Exercise passage:
•••

Great Bungs of Fire!!!

Posted in Dad

If you’ve spent any time chopping up chiles you’re probably more than familiar with the nifty effect thre residue has when transferred from your fingers to other body parts. Like your eyes or – if you drink lots of coffee while cooking and have to pee after slicing hot peppers – your testicles. It tingles. It irritates. It stings, then burns and sends you screeching across the kitchen trying to turn the blowtorch off your eyes and get the molten lead off your nuts…

 

   That magic comes form the nasty little chemical capsaicinC18H27NO3,  for those who like to talk in letters and subscripts – contained largely in the seed and pith of chiles. The fun heat it brings to our mouths in food becomes a horror when applied to other mucous membranes or sensitive swaths of skin.  What is one to do? Well, you could keep your fingers out of your eyes and off your privates, dummy. You could wear gloves when preparing chiles but that’s something that this dummy here has never done. So you just need to get your paws clean before they wander off to different regions of your anatomy.

 

   Soap is the obvious choice but it turns out to be a weak one. The pernicious capsaicin lingers after several scrubs with ordinary hand soap. Liquid dish soap does a better job but you really need something acidic to get the crap off your fingers. Rubbing your hands with a lemon or lime slice seems to be the best trick I’ve learned. And vinegar comes in handy when you’re out of citrus. Windex works too and leaves you crystal clear, streak-free thumbs.

 

   There you have it, problem solved. Unless, of course, that chile essence winds up somewhere it really shouldn’t go…

 

   Since he could stand up on a chair, my boy Jack has always loved cooking with me. By two he even knew the difference among peppers – loved to snack on red bells, was always willing to take a nibble off the end of a jalapeño and that the tiny little Thai chiles Dad likes are better just for looking at.  He was also decent at paying attention to warnings, as much as any tyke can be. He wouldn’t touch pans on the stove – as long as I was there to remind him. But the only way a toddler finally gets the distinction between the heat he can feel in the air and an actually burn is to try picking a blueberry pancake right off the skillet. You gotta stay close to the action when your kids are in the kitchen.

•••

Input data:
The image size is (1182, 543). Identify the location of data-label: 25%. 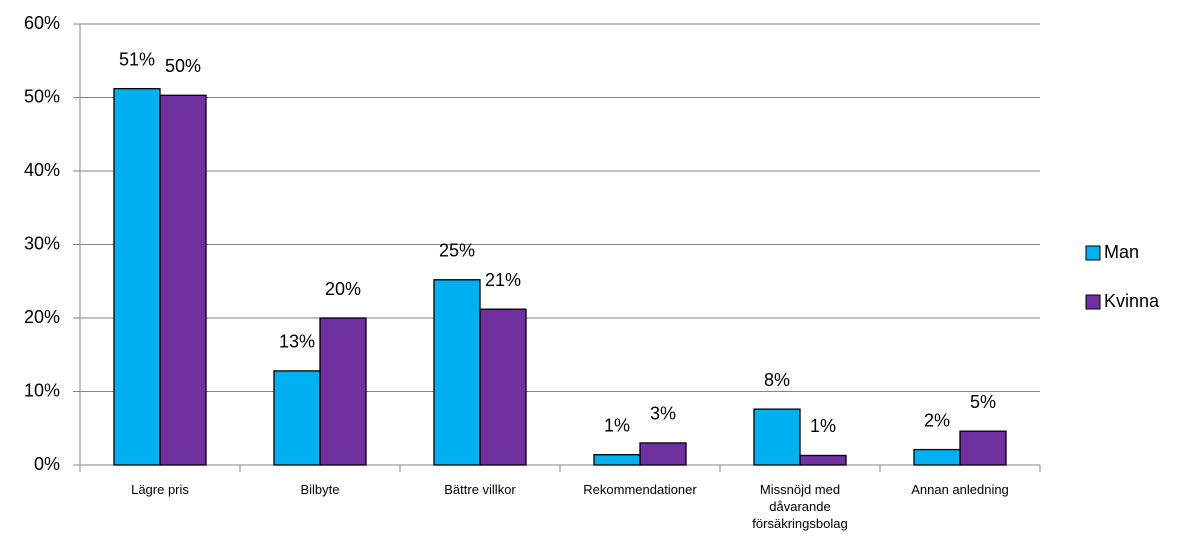
(457, 251).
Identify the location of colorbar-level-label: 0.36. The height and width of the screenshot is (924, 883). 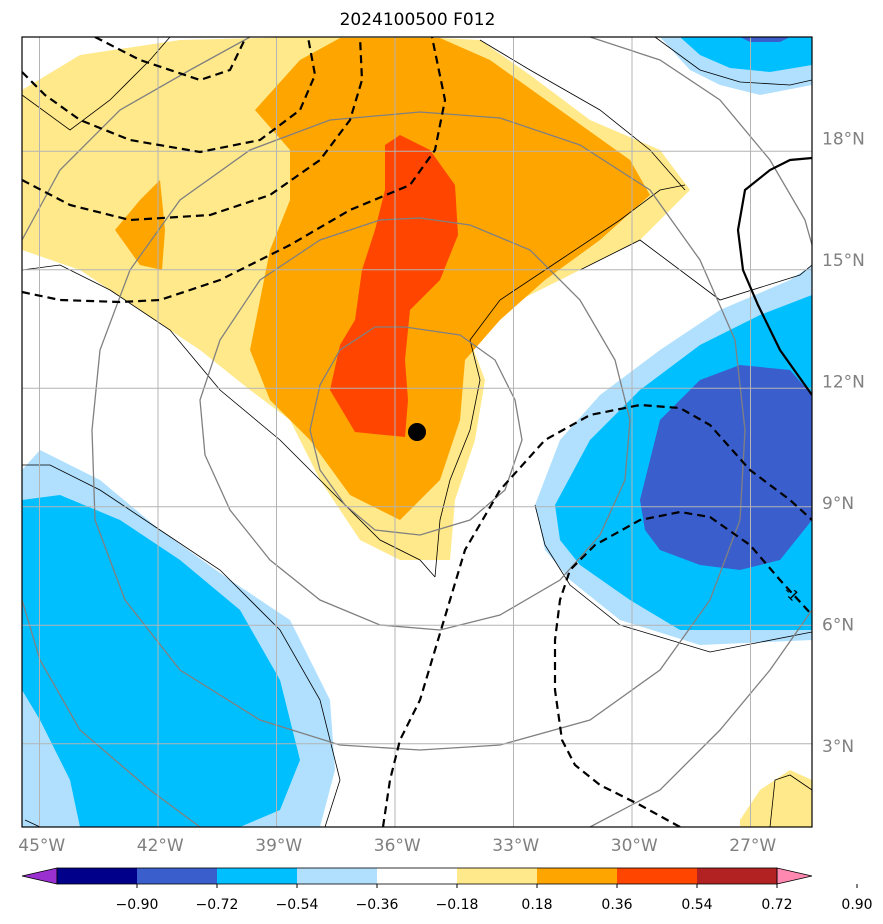
(616, 905).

•••

Exercise instructions:
a) Please decide whether each statement agrees with the post about chiles, answering yes or no and quoting the deciding words of the post: (i) The writer finds ordinary hand soap removes capsaicin well. (ii) The writer has never worn gloves when preparing chiles. (iii) Vinegar is offered as an option when citrus is not on hand.
b) Answer these questions from the post about chiles:
(i) In which parts of chiles is capsaicin largely contained?
(ii) What does the writer call the best trick learned for cleaning the hands?
(iii) By age two, what pepper did Jack love to snack on?

Answers to each task:
a)
(i) No: "The pernicious capsaicin lingers after several scrubs with ordinary hand soap."
(ii) Yes: "You could wear gloves when preparing chiles but that’s something that this dummy here has never done."
(iii) Yes: "And vinegar comes in handy when you’re out of citrus."

b)
(i) The seed and pith.
(ii) Rubbing your hands with a lemon or lime slice.
(iii) Red bells.